* **TO DO**
Filter this material down to the lines that hold "axis", copying each one.

BEGIN PROVIDED RECORDS

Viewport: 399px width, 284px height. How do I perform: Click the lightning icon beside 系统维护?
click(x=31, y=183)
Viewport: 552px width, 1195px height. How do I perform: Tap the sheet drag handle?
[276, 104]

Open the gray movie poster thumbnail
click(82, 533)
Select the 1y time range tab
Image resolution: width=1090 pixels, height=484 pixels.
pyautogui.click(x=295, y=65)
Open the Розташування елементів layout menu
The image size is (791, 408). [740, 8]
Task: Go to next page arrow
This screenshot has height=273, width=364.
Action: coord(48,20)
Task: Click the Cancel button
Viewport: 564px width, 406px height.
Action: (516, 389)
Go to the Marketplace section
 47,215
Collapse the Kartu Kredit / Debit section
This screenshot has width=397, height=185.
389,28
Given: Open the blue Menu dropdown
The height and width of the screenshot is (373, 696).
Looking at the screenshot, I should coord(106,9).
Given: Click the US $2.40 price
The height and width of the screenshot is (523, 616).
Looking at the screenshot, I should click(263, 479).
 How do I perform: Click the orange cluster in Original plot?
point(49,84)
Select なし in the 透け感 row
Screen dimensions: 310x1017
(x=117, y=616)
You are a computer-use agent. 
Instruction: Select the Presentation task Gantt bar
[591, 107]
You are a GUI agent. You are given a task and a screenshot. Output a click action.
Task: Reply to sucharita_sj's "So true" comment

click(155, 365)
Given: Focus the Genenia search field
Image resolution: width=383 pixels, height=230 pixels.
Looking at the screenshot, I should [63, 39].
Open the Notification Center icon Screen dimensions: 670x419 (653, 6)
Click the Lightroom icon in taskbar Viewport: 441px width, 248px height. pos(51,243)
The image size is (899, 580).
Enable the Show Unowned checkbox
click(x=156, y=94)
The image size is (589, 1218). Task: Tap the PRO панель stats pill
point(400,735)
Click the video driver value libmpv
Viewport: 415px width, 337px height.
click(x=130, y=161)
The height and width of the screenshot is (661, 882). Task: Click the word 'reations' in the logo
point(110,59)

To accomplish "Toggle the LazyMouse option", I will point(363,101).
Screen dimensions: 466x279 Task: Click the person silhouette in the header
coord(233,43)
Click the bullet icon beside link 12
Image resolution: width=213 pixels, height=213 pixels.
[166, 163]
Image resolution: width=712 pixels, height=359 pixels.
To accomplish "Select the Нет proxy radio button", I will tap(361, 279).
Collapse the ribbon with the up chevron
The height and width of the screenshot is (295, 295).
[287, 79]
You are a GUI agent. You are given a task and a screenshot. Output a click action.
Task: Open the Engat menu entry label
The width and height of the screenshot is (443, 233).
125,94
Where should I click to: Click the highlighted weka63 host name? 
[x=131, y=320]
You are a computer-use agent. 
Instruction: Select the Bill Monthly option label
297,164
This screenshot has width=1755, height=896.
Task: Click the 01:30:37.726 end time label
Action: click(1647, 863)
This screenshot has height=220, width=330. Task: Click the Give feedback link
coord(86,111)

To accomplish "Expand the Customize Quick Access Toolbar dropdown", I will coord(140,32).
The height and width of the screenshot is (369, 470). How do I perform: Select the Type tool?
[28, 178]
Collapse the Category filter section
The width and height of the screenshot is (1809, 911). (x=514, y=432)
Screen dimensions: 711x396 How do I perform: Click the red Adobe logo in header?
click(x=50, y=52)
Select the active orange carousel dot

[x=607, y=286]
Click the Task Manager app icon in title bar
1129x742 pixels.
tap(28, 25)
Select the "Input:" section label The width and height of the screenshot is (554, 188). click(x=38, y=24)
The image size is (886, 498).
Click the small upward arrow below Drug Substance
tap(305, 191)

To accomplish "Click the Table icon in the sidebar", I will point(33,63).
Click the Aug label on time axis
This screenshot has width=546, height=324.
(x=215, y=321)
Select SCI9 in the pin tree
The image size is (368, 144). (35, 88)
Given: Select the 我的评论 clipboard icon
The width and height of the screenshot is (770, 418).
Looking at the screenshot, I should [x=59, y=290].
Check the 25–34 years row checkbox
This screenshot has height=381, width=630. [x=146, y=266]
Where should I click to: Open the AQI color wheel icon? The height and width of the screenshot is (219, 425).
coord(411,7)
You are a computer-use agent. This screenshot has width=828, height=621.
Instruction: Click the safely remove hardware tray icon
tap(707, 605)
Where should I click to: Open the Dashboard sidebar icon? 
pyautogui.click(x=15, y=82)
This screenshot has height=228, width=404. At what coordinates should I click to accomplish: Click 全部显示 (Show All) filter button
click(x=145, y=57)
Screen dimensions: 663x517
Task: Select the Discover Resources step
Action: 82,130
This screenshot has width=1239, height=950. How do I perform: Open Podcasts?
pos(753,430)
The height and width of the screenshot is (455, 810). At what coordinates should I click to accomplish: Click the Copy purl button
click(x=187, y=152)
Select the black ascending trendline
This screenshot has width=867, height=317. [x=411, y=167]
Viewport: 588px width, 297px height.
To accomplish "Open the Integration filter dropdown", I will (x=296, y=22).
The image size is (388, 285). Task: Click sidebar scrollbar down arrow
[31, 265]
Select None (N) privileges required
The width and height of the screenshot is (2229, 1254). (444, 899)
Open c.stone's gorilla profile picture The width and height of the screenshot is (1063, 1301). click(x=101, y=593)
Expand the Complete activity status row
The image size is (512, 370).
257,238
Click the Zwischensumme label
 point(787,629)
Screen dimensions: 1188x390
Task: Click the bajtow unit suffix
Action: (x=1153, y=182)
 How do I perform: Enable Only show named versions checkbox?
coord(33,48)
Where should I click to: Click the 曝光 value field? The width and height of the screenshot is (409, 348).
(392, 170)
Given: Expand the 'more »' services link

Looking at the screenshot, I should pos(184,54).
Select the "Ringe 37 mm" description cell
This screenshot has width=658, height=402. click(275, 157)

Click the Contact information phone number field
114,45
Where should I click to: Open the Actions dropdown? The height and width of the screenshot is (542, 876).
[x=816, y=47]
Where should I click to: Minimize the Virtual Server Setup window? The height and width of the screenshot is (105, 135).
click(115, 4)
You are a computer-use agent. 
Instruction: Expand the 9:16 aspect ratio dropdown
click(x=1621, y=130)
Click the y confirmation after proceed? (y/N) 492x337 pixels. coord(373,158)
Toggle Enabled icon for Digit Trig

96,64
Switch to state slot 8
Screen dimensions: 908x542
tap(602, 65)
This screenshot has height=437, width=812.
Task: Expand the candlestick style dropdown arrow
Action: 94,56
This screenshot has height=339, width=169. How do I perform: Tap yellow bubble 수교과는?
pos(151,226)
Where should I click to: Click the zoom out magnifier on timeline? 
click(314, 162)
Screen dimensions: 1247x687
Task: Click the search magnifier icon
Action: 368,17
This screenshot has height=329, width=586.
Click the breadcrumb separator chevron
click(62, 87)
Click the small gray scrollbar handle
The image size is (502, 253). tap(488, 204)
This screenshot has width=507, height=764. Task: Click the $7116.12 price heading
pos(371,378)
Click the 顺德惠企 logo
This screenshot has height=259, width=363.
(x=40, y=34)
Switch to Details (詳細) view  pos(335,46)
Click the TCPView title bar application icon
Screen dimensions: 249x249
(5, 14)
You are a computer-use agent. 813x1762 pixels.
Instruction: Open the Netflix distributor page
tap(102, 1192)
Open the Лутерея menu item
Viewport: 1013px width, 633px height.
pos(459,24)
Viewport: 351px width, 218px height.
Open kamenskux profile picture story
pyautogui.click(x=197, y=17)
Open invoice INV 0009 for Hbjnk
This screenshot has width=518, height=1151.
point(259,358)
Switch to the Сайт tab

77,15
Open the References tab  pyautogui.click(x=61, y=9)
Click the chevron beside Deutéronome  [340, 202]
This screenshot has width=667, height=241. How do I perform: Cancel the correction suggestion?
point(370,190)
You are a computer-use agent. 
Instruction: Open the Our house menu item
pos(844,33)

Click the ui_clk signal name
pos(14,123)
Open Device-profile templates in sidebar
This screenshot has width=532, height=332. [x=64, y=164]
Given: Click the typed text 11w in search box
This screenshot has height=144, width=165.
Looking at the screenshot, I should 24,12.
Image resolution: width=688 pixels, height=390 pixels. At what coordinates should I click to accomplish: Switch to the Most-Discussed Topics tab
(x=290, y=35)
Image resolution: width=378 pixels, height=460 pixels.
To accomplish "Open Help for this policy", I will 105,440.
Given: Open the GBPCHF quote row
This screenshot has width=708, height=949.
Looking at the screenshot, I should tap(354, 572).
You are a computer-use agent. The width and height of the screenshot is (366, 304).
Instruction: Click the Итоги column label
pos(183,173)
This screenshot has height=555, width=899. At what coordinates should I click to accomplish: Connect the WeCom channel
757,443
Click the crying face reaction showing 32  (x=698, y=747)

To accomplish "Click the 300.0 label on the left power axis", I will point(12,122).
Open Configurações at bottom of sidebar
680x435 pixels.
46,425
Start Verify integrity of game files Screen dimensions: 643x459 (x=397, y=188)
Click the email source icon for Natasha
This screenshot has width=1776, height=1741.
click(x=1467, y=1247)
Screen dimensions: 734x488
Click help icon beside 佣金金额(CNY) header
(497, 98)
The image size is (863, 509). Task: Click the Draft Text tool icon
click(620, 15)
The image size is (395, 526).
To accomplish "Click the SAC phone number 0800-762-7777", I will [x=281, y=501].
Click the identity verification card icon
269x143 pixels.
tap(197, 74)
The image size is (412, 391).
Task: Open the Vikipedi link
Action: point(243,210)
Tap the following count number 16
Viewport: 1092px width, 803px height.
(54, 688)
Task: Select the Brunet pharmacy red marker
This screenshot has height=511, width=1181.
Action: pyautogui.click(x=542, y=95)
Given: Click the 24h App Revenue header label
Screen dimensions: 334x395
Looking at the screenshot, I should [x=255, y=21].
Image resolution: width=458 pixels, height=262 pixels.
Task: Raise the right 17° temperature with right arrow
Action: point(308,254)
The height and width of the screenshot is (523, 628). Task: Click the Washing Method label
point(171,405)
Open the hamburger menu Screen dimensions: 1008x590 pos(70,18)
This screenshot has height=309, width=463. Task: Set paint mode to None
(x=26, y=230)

END PROVIDED RECORDS

* **EXERCISE OUTPUT**
Click the Aug label on time axis
To accomplish "Click the 300.0 label on the left power axis", I will point(12,122).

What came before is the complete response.